131 protesters arrested, 10 bayoneted by Guard

Printed May 11, 1970

The deployment of the National Guard on campus to oust students occupying the Union, joint faculty student recommendations of a “free university,” and scattered acts of violence followed in quick succession this weekend while the University was closed.

A 150 man unit of the National Guard was called on campus Friday evening by New Mexico State Police Chief Martin Vigil to help city, state, and campus police to oust students who had occupied the New Mexico Union building since Wednesday afternoon.
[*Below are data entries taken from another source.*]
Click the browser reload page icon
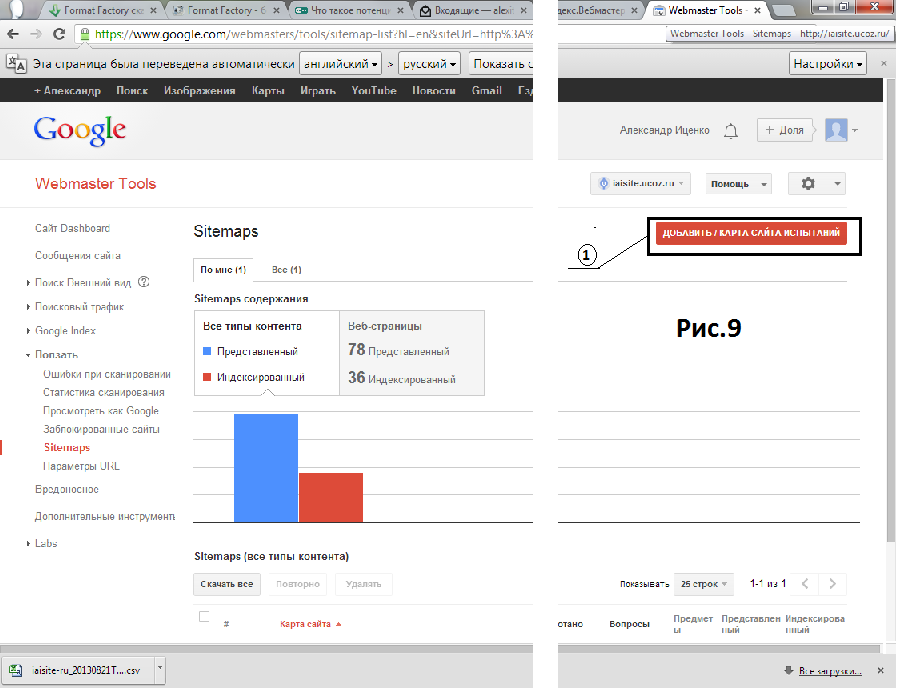 (59, 33)
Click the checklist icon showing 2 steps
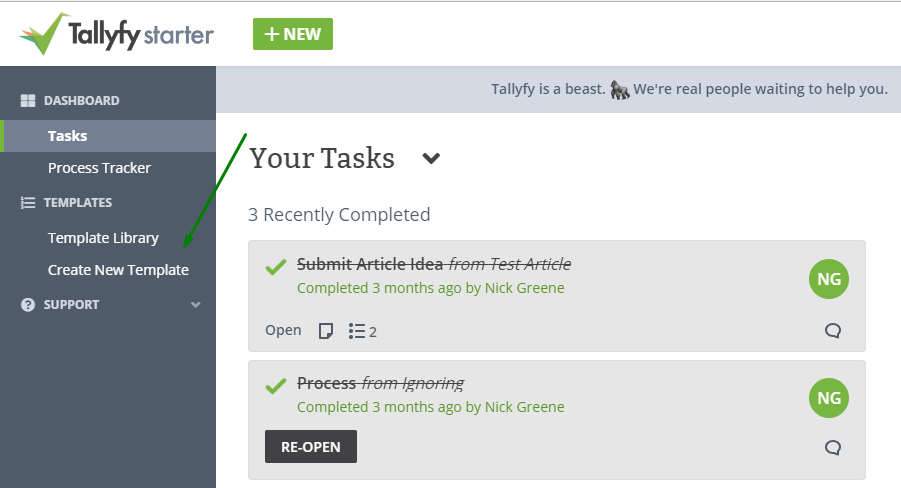Image resolution: width=901 pixels, height=488 pixels. (362, 331)
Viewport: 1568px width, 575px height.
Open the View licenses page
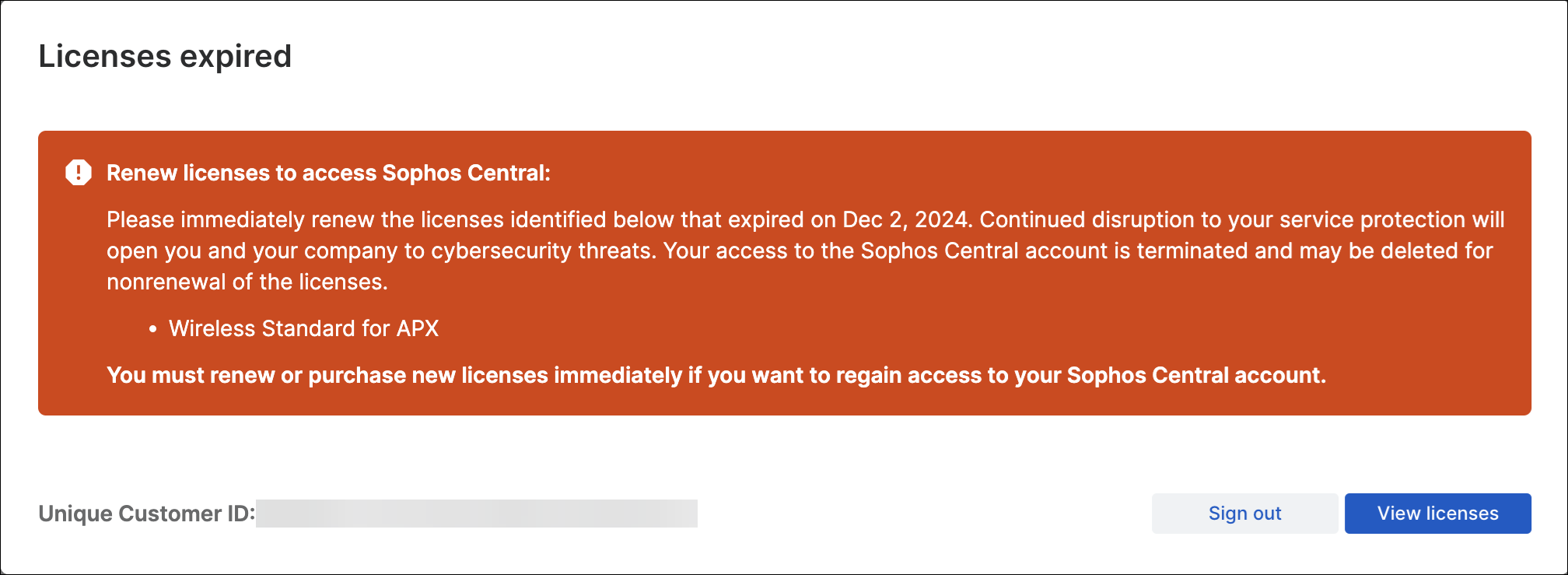1437,514
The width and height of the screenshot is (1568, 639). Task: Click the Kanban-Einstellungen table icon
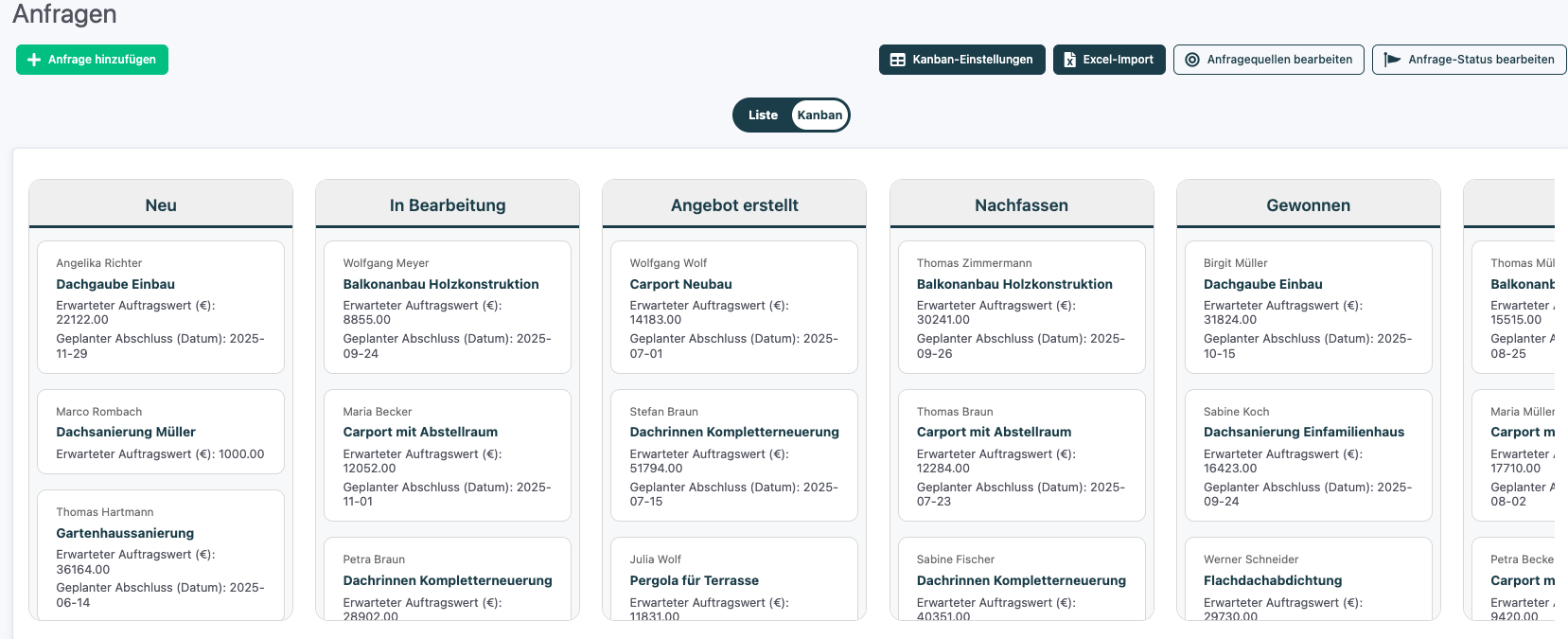point(898,60)
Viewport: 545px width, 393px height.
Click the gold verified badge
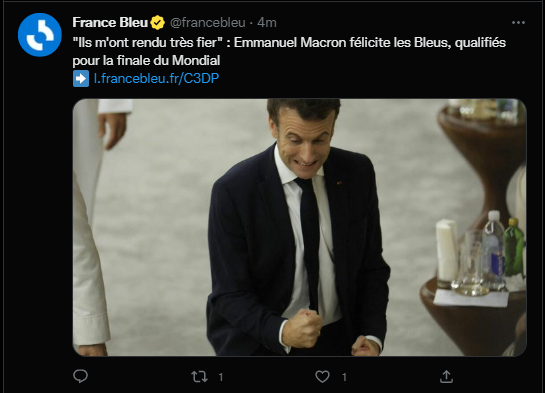click(157, 23)
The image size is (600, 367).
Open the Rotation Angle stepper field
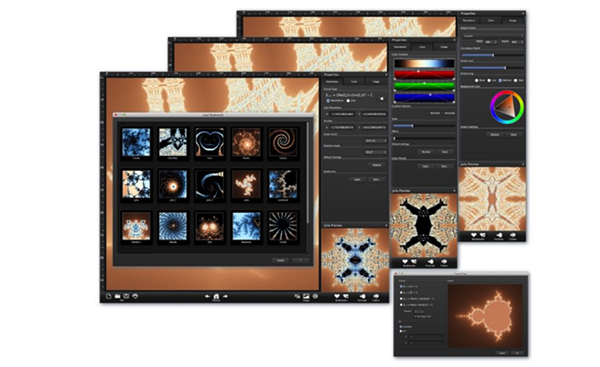tap(375, 152)
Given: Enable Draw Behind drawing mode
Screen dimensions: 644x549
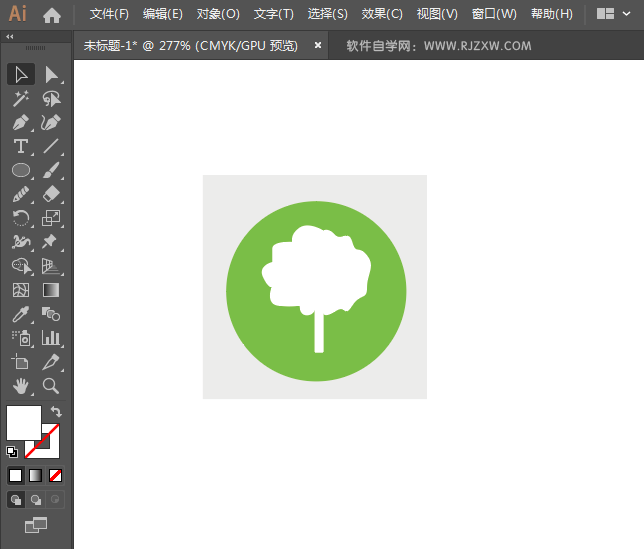Looking at the screenshot, I should 36,499.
Vigil was executing a court order sought by the UNM Regents to have the building cleared. One hundred and thirty-one persons were arrested Friday, and arraigned and released on charges of contempt of court Saturday. Ten people were injured by bayonet-brandishing Guardsmen on the Mall Friday immediately after the 131 were removed from the Union.

The use of the Guard prompted a graduate students’ call for ousting (UNM President) Ferrel Heady, condemnation of the Guard’s use by the faculty, and strong press reaction.

Persons who remained in the Union in defiance of the court order, students and student strike supporters, submitted to arrest peacefully. They included ASUNM President Eric Nelson.

Debate over the use of the National Guard embroiled Cargo in denials of authorization of the Guard’s use, and denials by Regents’ President Arturo Ortega, and Heady of prior knowledge of the guard deployment. Gubernatorial candidates called for a special session of the Legislature, and disruptions or threatened disruptions of campuses throughout the nation forced cancellation of the Republican Governors Conference in Santa Fe on Thursday, Friday, and Saturday.

The conference cancellation also left the strikers who originally called the strike in honor of the four students killed at Kent State University, and the involvement of U.S. troops in Cambodia, without a target for their protest.

Feeling quickly narrowed to local issues with sentiment growing against resumption of “business as usual” Monday.

Heady and the Regents Saturday had called for the reopening of the University under “normal operating conditions” Monday.

Occupation of the Union was the one rallying point of ill-defined strike activities that followed the closing of the University Wednesday afternoon by joint order of Heady and Cargo. The Regents, in seeking the court order, charged they were seeking to prevent “irreparable damage” to the Union.

Strike meetings and organizational caucuses by all factions of the students working with the strike were held throughout the weekend, but little consensus on what to do when school reopened, or attempted to reopen, was reached prior to an ad hoc student, faculty, administration meeting Sunday.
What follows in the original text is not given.